Stephen Fry as himself in Mythos: A Trilogy - Gods. Heroes. Men. Photo by David Cooper.

When sent to boarding school 200 miles from home aged seven, Stephen Fry told us: “I found very rapidly that I was not good at much that was considered important at school.

“I couldn’t run in a straight line really, catch or hit a ball, I couldn’t swim until I was about 14 as I recall.

“I was just hopeless! I couldn’t sing or dance, I couldn’t draw, but the one thing I had always been passionate about was writing stories, telling stories, talking about and reading stories. So books were my absolute passion; and I particularly loved Greek myths. They were my subject.”

A brilliant combination of fascinating tales from the king of story-telling

And so the reasoning and impetus behind his current tour ‘Mythos. A Trilogy: Gods. Heroes. Men’, his first one-man show in nearly 40 years, was born.

More recently, after reeling off a Greek tale to friends, he realised that most people only have a basic understanding of one of his favourite subjects – Greek Mythology.

So, he set to work. The result is Stephen Fry in person, at the New theatre for three nights, based on his latest publication: ‘Mythos’ and ‘Heroes’ – a lively, fun and accessible retelling of the Greek myths interspersed with gems, questions and general foolmongery.

Great PR, or true entertainment? We cared little, because seeing the great comedian and thinker waxing lyrical about one of his favourite subjects, with his intoxicatingly passionate manner, was a privilege.

Split into three separate shows, one on each evening and finishing on Saturday, each is a standalone, so the well prepared have managed to bag seats for all three.

Last night focused on the Gods, while the second and third evenings are about ‘Heroes’ and ‘Men’ .

Stephen Fry as himself in Mythos: A Trilogy – Gods. Heroes. Men. Photo by David Cooper.

Written by, and starring Fry, he sits alone in a comfortable studded leather chair, only the screens behind him accentuating the individual stories he weaves into the central narrative. His soothing voice does the rest.

He begins with an empty universe, taking us on a vivid journey through the births of the Gods and all the mischief and misery they found themselves in.

He gives the Gods different voices to fit their personalities, providing us with animated characters to conjure them up in our minds eye.

At one point he creates the slightly too realistic sound of vomiting during a particularly graphic adventure. “Don’t worry there’s only one more” – he reassures us.

Stephen Fry as himself in Mythos: A Trilogy – Gods. Heroes. Men. Photo by David Cooper.

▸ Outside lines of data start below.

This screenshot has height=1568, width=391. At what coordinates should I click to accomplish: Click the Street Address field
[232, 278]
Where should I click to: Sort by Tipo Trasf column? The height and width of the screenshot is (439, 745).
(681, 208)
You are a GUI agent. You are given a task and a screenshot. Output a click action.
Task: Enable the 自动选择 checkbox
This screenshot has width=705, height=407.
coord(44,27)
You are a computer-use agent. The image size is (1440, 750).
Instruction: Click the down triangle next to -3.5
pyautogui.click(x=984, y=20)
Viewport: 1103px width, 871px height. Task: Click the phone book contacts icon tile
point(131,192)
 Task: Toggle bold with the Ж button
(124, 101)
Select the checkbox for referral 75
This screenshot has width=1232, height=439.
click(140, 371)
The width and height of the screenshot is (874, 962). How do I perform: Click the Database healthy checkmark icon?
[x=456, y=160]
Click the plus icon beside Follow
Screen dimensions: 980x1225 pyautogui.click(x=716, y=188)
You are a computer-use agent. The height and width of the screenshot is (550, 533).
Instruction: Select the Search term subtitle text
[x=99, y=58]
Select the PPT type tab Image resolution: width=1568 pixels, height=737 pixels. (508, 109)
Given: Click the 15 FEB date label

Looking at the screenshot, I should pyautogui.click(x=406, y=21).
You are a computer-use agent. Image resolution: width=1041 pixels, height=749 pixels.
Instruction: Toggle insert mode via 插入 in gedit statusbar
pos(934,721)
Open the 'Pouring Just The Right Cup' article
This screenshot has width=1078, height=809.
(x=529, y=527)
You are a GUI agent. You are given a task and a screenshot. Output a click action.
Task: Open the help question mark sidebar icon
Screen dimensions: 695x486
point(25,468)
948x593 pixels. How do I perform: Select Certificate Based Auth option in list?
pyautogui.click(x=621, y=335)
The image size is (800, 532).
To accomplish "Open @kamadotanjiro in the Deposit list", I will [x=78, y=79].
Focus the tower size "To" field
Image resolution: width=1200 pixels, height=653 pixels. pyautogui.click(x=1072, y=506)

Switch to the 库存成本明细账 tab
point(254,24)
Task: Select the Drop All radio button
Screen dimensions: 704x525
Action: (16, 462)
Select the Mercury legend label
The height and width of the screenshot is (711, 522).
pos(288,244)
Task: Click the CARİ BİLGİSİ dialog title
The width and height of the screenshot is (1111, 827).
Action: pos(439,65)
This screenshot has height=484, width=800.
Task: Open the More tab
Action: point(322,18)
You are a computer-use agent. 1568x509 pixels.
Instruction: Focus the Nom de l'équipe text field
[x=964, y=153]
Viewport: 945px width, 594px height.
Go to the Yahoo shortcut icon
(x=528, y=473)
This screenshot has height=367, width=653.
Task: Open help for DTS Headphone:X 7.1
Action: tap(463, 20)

Grimacing and laughing in quick succession, we were encouraged to email questions and thoughts during the interval about the show so far, to oracle…….

In the second half he teases that “only if we were in Cambridge” would he get more intelligent questions – earning groans.

Even Fry couldn’t give us an answer to Brexit, which received one of the biggest laughs of the night. “There are certain things that the oracle can never answer, because they’re too deep, too profound, too unanswerable. So to all of those who wailed at the oracle and begged him to find some answers, I’m sorry.”

The narrative is nicely broken up by two rounds of ‘Mythical Pursuit’ – where an audience member is picked to choose from one of the related Greek categories on screen, giving Fry the opportunity to go off into another enthralling tangent.

Stephen Fry as himself in Mythos: A Trilogy – Gods. Heroes. Men. Photo by David Cooper.

It is during these games that we learn how his love of Greek myth came about. “There was something about the juice and the completeness of Greek myth that I loved.”

His mother told him the stories when getting him to “wash up or do something” or when he went to bed at night. “Then I started reading books about it,” he tells us.

It meant that he was very keen on Latin – “I loved it. It was like a code to me.” His Latin master asked him if he wanted to learn Greek, and so, the rest as they say, is history.

Constantly providing us with the etymology of our words, he thus demonstrates how embedded ancient Greek is in our language and culture, to this day.

He also explains to us that Pandora had a jar, not a box, as it is more commonly known; the mistake down to a simple mistranslation.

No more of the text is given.